For code simplicity, we will train a continuous-time variant of the diffusion prompt. In practice training objectives and code between discrete-time and continuous-time diffusion models are similar.

Given a data element $x$ and neural net $f_\theta(x, t)$, implement the following diffusion training steps:

0. Construct a class `Diffusion`
1. Sample the diffusion timestep: $t \sim \text{Uniform}(0, 1)$
2. Compute the noise-strength following a cosine schedule: $\alpha_t = \cos\left(\frac{\pi}{2}t\right), \sigma_t = \sin\left(\frac{\pi}{2}t\right)$
3. Sample noise $\epsilon \sim N(0,I)$ (same shape as $x$) and cmpute noised $x_t = \alpha_t x + \sigma_t \epsilon$
4. Estimate $\hat{\epsilon} = f_\theta(x_t, t)$
5. Optimize the loss $L = \lVert \epsilon - \hat{\epsilon} \rVert_2^2$. Here, it suffices to just take the mean over all dimensions.
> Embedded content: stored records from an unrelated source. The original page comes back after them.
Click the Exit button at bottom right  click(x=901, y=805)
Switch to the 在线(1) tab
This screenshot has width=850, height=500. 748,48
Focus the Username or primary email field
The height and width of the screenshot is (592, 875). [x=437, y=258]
Note that for the case of continuous-time diffusion, the forward process is $x_{0\to1}$ and reverse process is $x_{1\to0}$

Use an MLP for $f_\theta$ to optimize the loss. You may find the following details helpful.
* Normalize the data using mean and std computed from the train dataset
* Train 100 epochs, batch size 1024, Adam with LR 1e-3 (100 warmup steps, cosine decay to 0)
* MLP with 4 hidden layers and hidden size 64
* Condition on t by concatenating it with input x (i.e. 2D x + 1D t = 3D cat(x, t))
* Training 100 epochs takes about 2 minutes on the Google Colab T4 GPU.
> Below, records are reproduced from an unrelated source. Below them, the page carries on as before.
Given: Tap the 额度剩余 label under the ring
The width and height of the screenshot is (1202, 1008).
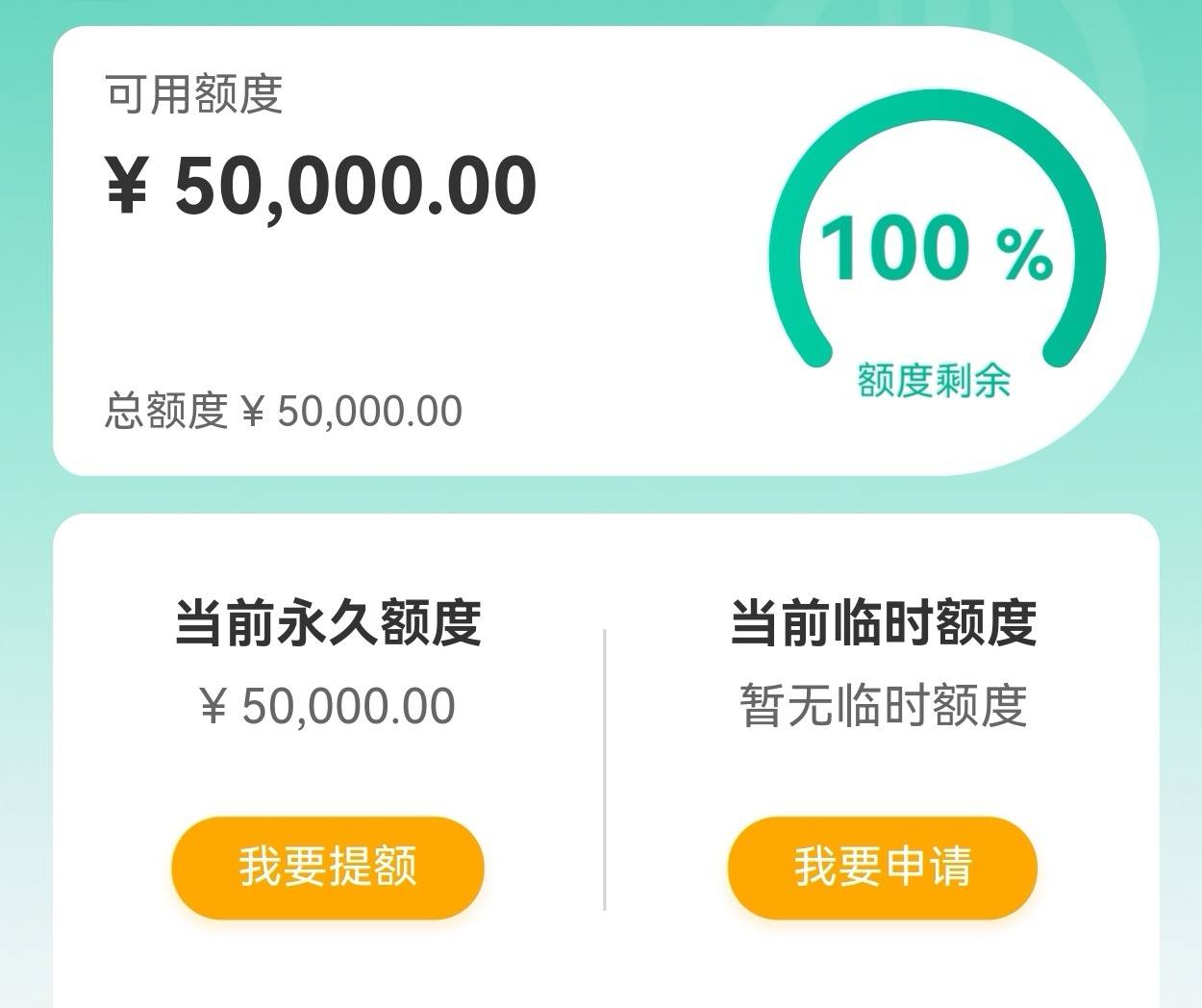Looking at the screenshot, I should [934, 381].
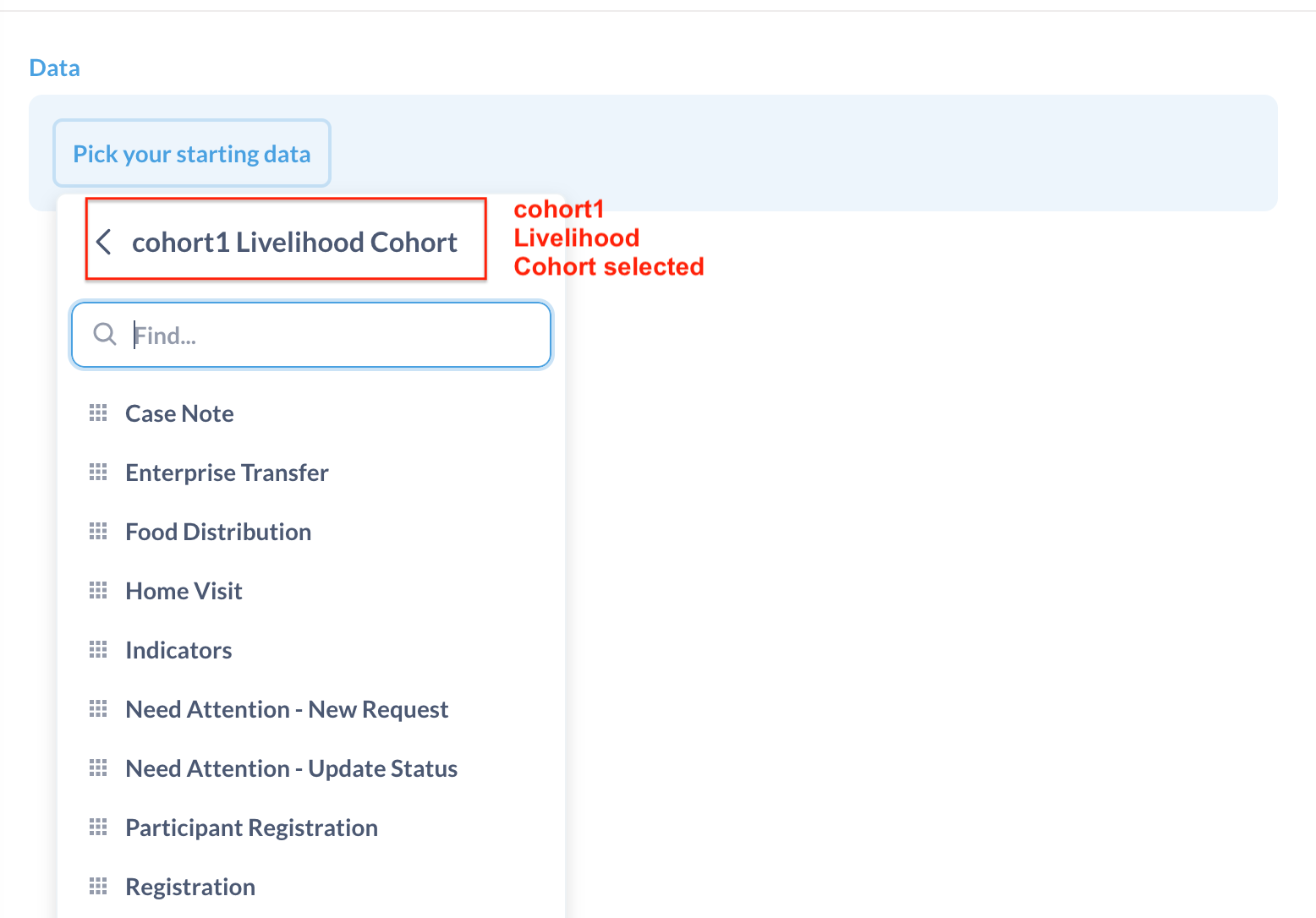Image resolution: width=1316 pixels, height=918 pixels.
Task: Select the Case Note data source
Action: point(179,413)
To sample, implement the standard DDPM sampler. You may find the equation from the [DDIM paper](https://arxiv.org/pdf/2010.02502.pdf) helpful, rewritten and re-formatted here for convenience.
$$x_{t-1} = \alpha_{t-1}\left(\frac{x_t - \sigma_t\hat{\epsilon}}{\alpha_t}\right) + \sqrt{\sigma_{t-1}^2 - \eta_t^2}\hat{\epsilon} + \eta_t\epsilon_t$$
where $\epsilon_t \sim N(0, I)$ is random Gaussian noise. For DDPM, let
$$\eta_t = \sigma_{t-1}/\sigma_t\sqrt{1 - \alpha_t^2/\alpha_{t-1}^2}$$
*Note*: As a sanity check, when $\eta_t$ follows the DDPM setting as shown above, the resulted coefficient of $x_t$ and $\hat{\epsilon}$ should be the same as $A'$ and $B'$ you derived in Problem 1.2 (6) where $\alpha_t$ here corresponds to $\bar{\alpha_t}$ in Problem 1.

To run the reverse process, start from $x_1 \sim N(0, I)$. Then perform `num_steps` DDPM updates (a hyperparameter), pseudocode below.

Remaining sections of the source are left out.